Eğer bugün idam cezasını kaldırmamız gerektiğini konuşuyorsak, bu sadece Avrupa Birliği üyeliği için değil. Yaşayan her varlığın hakları konusunda duyarlılığı artan uygar bir toplumsal zihniyetin talebi bu. Bizim talebimiz.

Kaldı ki, bu konuda birçok uluslararası anlaşmanın altında imzamız da var, olmayanlarda da taahütümüz, sözümüz var.

* * *

ANA dil önündeki engellerin kaldırılması da Türkiye'nin yıllardan beri, önce illegal ortamlarda gizlice, daha sonra açıkça tartıştığı bir konu.

Sorun bizim sorunumuz. Bu sorun Türkiye'ye yönelik siyasi oyunların hayata geçirilmesine, terörle hırpalanmasına zemin hazırlamadı mı?

Zaten, çözüm için ekonomik ve sosyal önlemlerin alınması gerektiği konusunda toplumsal uzlaşmaya varmadık mı? Evet, işte şimdi bu yuvarlak sözlerin içini doldurma zamanı.

Avrupa takvimi de maddi müşevvik.

Kaldı ki, demokrasinin gerçekten yerleşmesi, demokrasi kültürünün aileden başlayarak yaygınlaşmasının tek koşulu olan eğitimin dilinden bir topluma zarar gelmez. İnsanların kendi dillerini ilerletme çabaları topluma zenginlik katar.

Toplumsal bütünlüğe zarar, siyasal istikrarı tehdit, ulusal güvenlik riskinin sınırlarını ise yasalar belirler.

* * *

BAŞBAKAN Yardımcısı Mesut Yılmaz konuşmasında, Avrupa Birliği sürecine şüpheyle yaklaşanların endişelerini de anlamak gerektiğini söyledi.

‘‘Türkiye istenenleri yapsa bile Avrupa Birliği, hiçbir zaman Türkiye'ye üyelik vermeyecek. Biz ise verdiklerimizle kalacağız’’ düşüncesi hakim bu çevrelerde.

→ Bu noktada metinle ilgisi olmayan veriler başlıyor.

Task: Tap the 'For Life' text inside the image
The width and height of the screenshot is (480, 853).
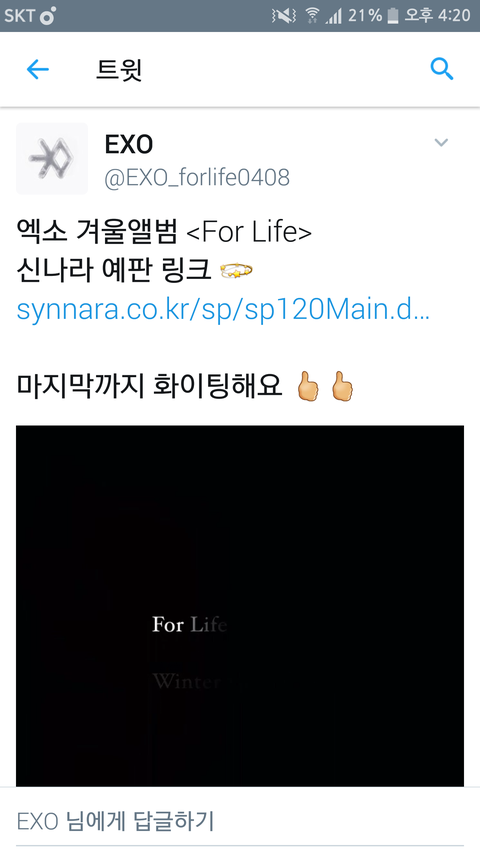Action: click(189, 625)
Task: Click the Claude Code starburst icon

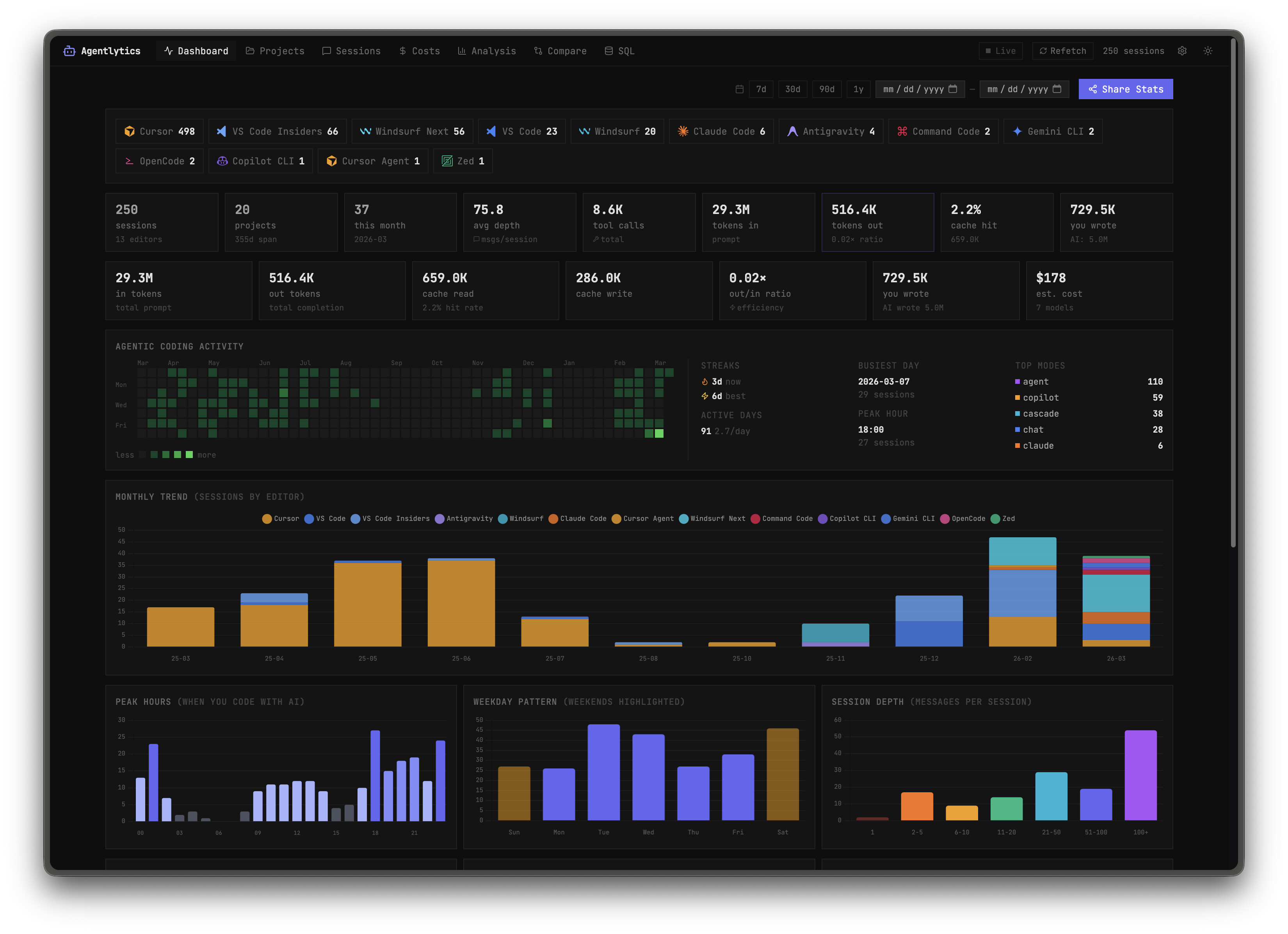Action: pyautogui.click(x=683, y=131)
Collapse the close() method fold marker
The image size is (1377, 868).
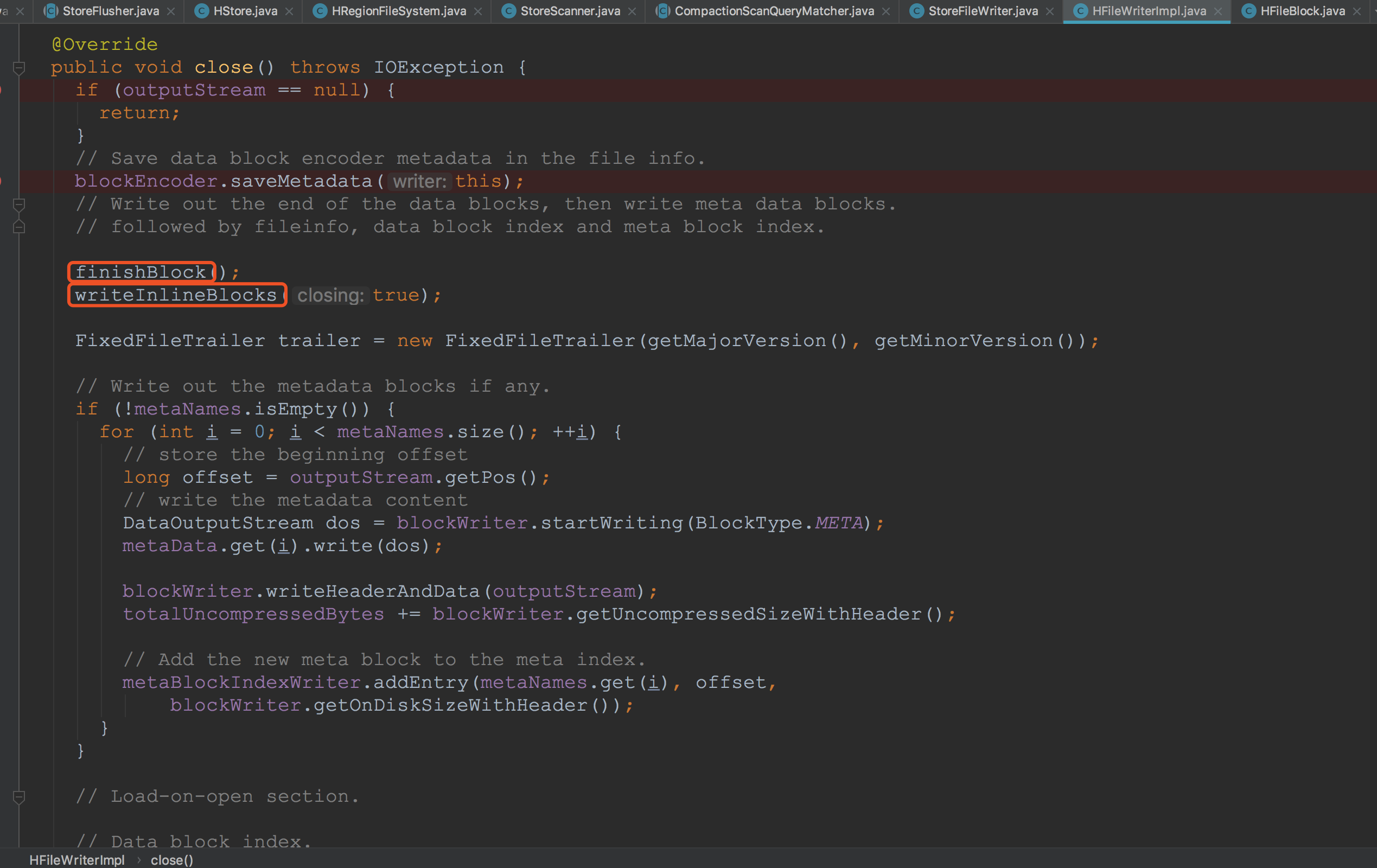tap(19, 68)
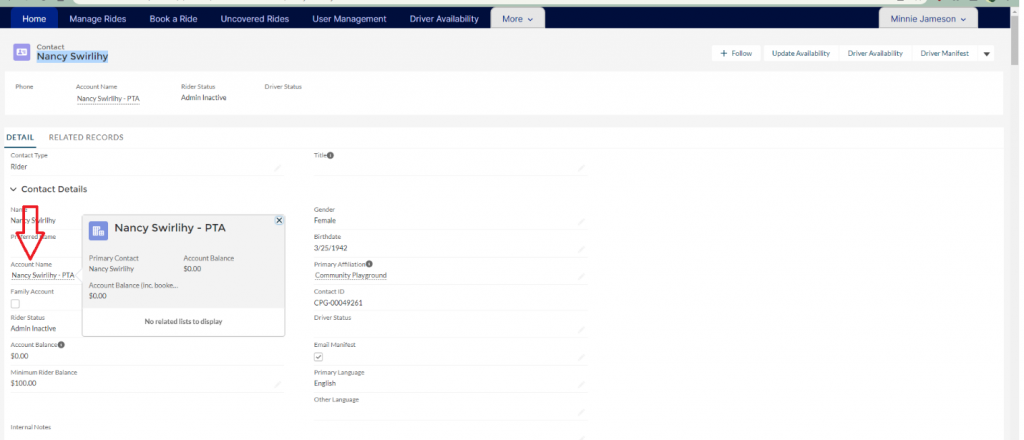This screenshot has height=440, width=1024.
Task: Click the Follow button
Action: [736, 54]
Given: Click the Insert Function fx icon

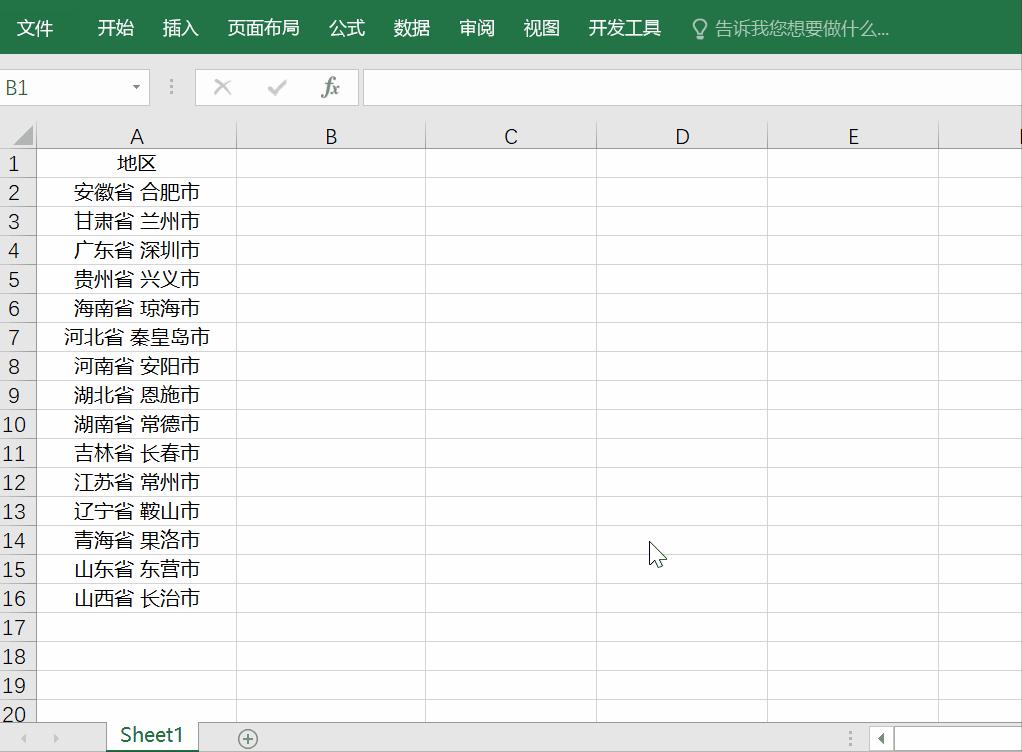Looking at the screenshot, I should pyautogui.click(x=333, y=87).
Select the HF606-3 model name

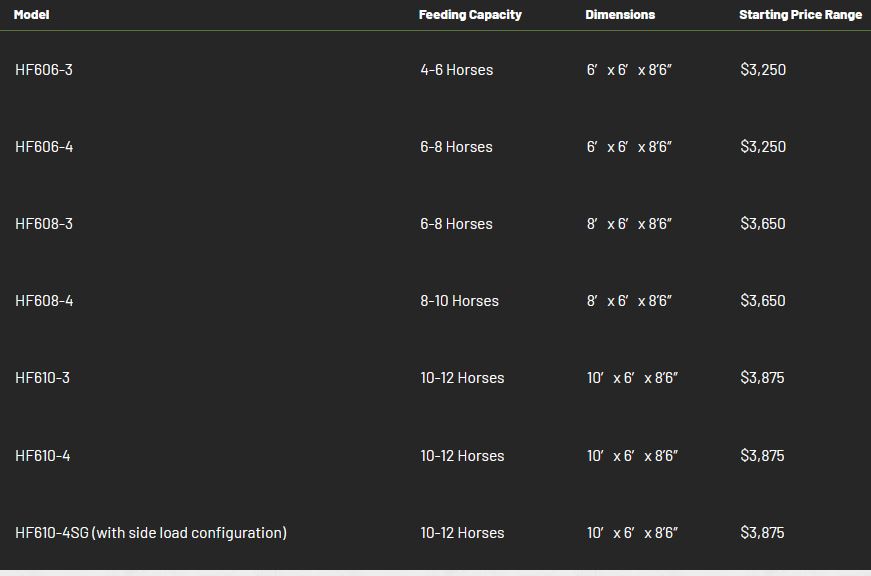coord(44,70)
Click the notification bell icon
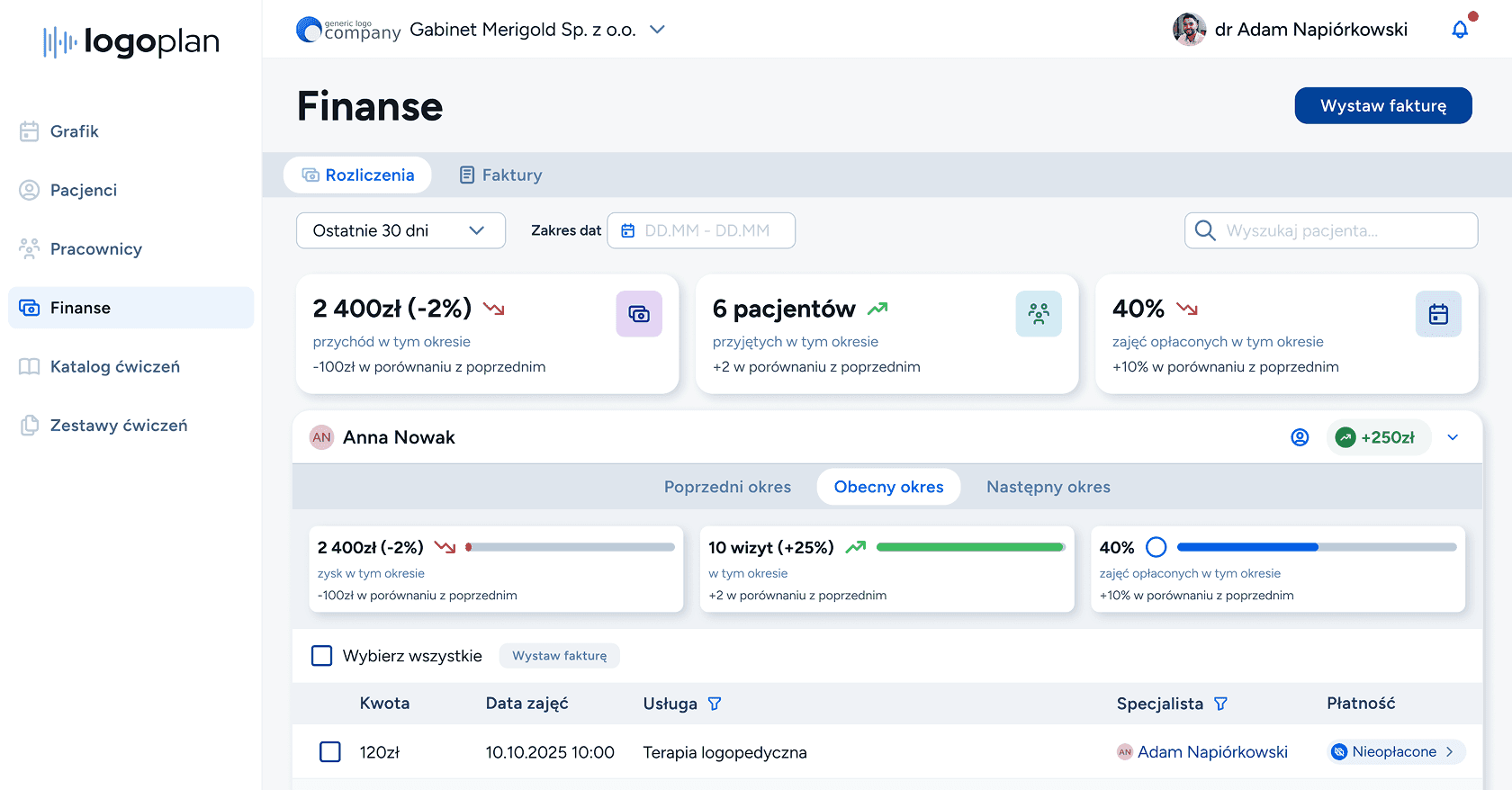Screen dimensions: 1512x790 point(1460,30)
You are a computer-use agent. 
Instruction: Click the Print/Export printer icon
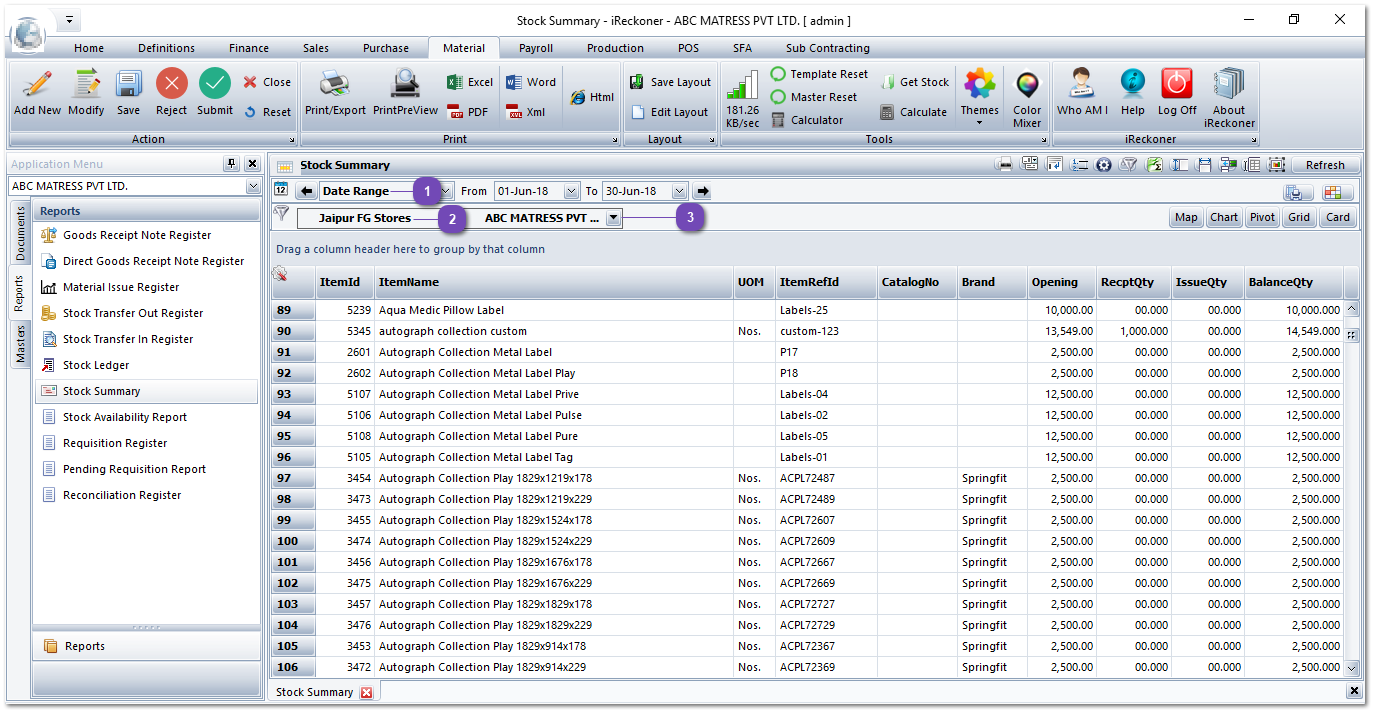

Yani, boşu boşuna idam cezasını kaldıracak, ana dil öğrenimini serbest bırakacak ve hatta ana dilde yayın olanağı tanıyacağız. Türkiye'de çok farklı etnik kökenler var, herkes kendi dilini konuşmaya, yazmaya başlarsa bütünlüğümüzü koruyamayacağımızdan korkuluyor.

Anlaşılır bir endişe ama bir sorum var. Bu bütünlük nasıl bir şey? Gönüllü olması gereken bir ulusal bütünlük değil mi sözünü ettiğimiz?

Bunu, yasaksız bir zemin üzerinde daha derinlemesine sağlayamaz mıyız?

Ortak hedeflerimizi güçlendirmek en güvenli yol. Avrupa Birliği de Türkiye'nin ortak projesi.

Bu hedefin kalkmasıyla doğacak boşluğu muhalefetin dolduracağından kimsenin şüphesi olmamalı.

Ama esas kırılma noktası Kıbrıs. Avrupa'nın zoruyla Kıbrıs'ın bir Yunan adası haline getirileceği kuşkusu var. Ve haklı bir kuşku.

Ama Kıbrıs'ın bugünkü konumu Türkiye'nin çıkarlarını koruyor mu?

Bugün izlenen yöntemle bin yıl geçse de Kıbrıs çözüme kavuşamaz. Türkiye için de bir sorun olmaya devam eder.

* * *

TÜRKİYE, büyük bir değişim seferberliğinin sıkıntılı ama heyecan verici sürecini yaşıyor. Bu dönüşüm sürecini hızlandırmak hepimizin sorumluluğu.